We call each square, plus its two neighbors, a **trio**. If we want to define a "physics" for a cellular automaton, we need an update rule for each possible trio. For example, if a square's trio were \(\{{\color{#66FF00}{\blacksquare}},{\color{#66FF00}{\blacksquare}},{\color{black}{\blacksquare}}\}\) it would update to \(\color{black}{\blacksquare}\) according to the update rules in the diagram.

How many possible trios are there?

Once the update rule is complete with an entry for all possible trios, the dynamics of a cellular automaton are *nearly* unambiguous.

The last thing required is the starting color of each square. In physics, this is known as the **initial state** of a system. With an update rule and an initial state in hand, we have everything we need to predict any future state—the color of each square in our cellular automata.
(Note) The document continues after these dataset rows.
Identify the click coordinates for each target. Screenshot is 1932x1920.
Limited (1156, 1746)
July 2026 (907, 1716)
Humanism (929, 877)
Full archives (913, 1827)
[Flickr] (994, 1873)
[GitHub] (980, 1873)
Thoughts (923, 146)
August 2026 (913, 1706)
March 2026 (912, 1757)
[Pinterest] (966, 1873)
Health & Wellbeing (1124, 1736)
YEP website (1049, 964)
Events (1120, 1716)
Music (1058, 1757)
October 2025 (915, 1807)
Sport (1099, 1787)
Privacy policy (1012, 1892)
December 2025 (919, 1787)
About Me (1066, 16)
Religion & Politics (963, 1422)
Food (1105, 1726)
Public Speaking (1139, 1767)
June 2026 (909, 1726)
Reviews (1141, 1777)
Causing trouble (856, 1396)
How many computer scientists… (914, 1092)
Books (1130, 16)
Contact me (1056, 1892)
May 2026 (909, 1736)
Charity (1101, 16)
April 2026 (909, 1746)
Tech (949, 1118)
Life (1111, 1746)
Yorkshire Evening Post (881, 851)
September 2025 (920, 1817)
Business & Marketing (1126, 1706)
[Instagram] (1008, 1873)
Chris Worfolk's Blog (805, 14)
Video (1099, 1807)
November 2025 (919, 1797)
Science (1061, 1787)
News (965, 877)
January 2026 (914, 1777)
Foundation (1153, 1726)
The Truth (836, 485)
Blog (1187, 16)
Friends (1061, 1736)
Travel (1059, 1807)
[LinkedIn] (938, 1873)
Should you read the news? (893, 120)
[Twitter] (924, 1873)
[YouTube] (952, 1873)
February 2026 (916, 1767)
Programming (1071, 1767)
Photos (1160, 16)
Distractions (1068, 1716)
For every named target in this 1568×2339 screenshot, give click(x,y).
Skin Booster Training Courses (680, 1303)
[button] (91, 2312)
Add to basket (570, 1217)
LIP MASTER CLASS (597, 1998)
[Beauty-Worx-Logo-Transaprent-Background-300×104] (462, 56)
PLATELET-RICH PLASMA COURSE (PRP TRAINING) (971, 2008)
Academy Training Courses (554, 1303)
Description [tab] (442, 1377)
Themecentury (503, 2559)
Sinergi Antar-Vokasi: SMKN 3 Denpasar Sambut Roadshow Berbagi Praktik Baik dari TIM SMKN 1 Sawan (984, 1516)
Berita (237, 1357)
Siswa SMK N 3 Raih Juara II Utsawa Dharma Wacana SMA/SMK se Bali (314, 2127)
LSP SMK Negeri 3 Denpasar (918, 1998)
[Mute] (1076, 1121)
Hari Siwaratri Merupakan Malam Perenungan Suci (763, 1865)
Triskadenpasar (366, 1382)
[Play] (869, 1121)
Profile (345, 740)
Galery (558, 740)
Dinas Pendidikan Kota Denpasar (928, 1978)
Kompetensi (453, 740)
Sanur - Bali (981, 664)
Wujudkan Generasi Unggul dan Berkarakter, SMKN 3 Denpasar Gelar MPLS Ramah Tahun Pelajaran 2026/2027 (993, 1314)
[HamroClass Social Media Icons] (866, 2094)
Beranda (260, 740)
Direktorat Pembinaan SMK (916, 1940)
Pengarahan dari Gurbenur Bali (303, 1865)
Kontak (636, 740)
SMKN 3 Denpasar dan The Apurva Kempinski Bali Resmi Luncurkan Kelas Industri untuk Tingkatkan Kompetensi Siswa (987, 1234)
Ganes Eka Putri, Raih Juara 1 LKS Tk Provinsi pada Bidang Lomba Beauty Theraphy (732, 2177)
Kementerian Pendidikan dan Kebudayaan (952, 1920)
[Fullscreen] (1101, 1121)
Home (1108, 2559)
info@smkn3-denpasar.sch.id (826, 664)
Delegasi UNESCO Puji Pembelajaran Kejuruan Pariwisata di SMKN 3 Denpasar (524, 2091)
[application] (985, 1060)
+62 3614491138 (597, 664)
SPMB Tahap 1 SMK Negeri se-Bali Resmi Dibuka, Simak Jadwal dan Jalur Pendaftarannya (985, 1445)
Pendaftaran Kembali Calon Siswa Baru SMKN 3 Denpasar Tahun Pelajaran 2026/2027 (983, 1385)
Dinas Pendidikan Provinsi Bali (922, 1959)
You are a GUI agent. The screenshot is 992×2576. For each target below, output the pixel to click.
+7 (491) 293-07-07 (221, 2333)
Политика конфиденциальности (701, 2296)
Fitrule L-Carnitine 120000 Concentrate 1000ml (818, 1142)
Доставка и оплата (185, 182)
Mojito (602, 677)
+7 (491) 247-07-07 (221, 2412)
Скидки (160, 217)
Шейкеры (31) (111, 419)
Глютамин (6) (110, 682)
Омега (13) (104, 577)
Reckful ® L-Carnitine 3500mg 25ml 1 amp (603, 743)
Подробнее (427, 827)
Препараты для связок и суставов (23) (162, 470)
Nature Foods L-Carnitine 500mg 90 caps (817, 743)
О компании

Suppose the initial state of our system is a single green square:

What color will the green square be at the next time step using the update rule below?

The dynamics of a cellular automaton are fully specified by its **initial state** and an **update rule**, which encodes the state of any square one step into the future.

Nothing stops us from applying the update rule repeatedly to determine the state of the automaton at much later times. We can even string together all the states into a movie of the dynamics.

Can you figure out which of the movies below shows a cellular automaton that's following this update rule that we used in the previous question?

**Note**: the initial state of the three cellular automata below is all squares black, except for the middle square which is green.

We just saw a particular update rule that resulted in squares streaming to the left, kind of like a particle. If we wanted, we could flip that update rule in a mirror to find squares that stream to the right.

But what if we wanted an update rule that could accommodate left **and** right moving squares, like the system below?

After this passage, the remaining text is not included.